How much is that setting you back?

The way they do it is they just submit receipts from Safeway or a bar, and we reimburse them that way.

Are they coming to the office drunk?

Not at all. I think they appreciated the $10,000 bonus more than they did the PBR.

I’d be throwing keggers every weekend.

Don’t tell those guys that.

Hipster in SpaceAnd most recently, you have this new, dare I say, gimmick

It’s absolutely a gimmick. Yes. Hipsters in space. Outer space is maybe a bit of a stretch. We’re sending one winner up in a zero-gravity flight. They take you up in a modified Boeing 747 and do parabolic loops. It costs a little over $5,000, not that crazy at all. We figured it’s a marketing expense well paid for. It’s been a very successful program. There’s been a big spike in users signing up.

How many users do you have today?

We broke 100,000 users in January, and we’re well no our way to 200,000 now.

How do you outdo this gimmick?

I really don’t know. Maybe our gimmick days might be over after this. I think at this point, we’ve pulled off three successful publicity campaigns, and hopefully the flywheel has been spun fast enough where it’s self-propelling at this point. This could be our last gimmick, but don’t quote me on that.

Have you ever thought that the real talent of the Hipster team is for marketing? Maybe you should make a Hipster-branded ad agency.

We did talk about that quite seriously after the hiring campaign. But you can’t serve two masters. When the book closes on Hipster, years from now, maybe some of us will go and do something along marketing lines.
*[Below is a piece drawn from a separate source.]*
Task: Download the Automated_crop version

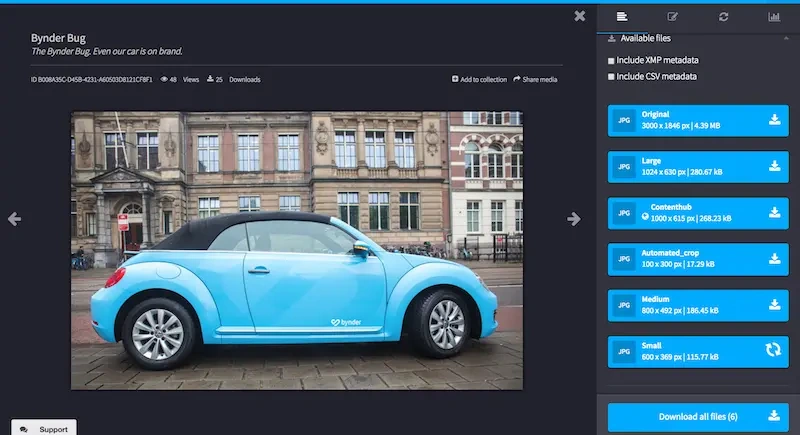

Have people likened Hipster to Color, which was originally a location-based photo sharing service?

One nice compliment when we launched was that it was “Color done right.”

We recently profiled the founder of Color, Bill Nguyen. Interestingly, he wasn’t hurt by being associated with the word “bubble.” How do you feel about that word?

I really don’t think we’re in a bubble right now. The term “bubble” is so over used–it’s almost like the word “hipster”–that it almost doesn’t mean anything anymore. People project what they want “bubble” to mean onto it: inflated value, a lot of VC, a ton of small companies… It means a lot of things, to the point where it doesn’t mean anything.

This interview has been condensed and edited.